# TASK BRIEF
What you return must match the material exactly, with every line present.

# DATA IN THIS EXERCISE
☆ ☆ ☆ ☆ ☆
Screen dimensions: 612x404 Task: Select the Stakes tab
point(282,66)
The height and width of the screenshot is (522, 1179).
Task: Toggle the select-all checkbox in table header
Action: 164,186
☆ ☆ ☆ ☆ ☆
# EXERCISE OUTPUT
Screen dimensions: 612x404 Task: Select the Stakes tab
point(282,66)
The height and width of the screenshot is (522, 1179).
Task: Toggle the select-all checkbox in table header
Action: 164,186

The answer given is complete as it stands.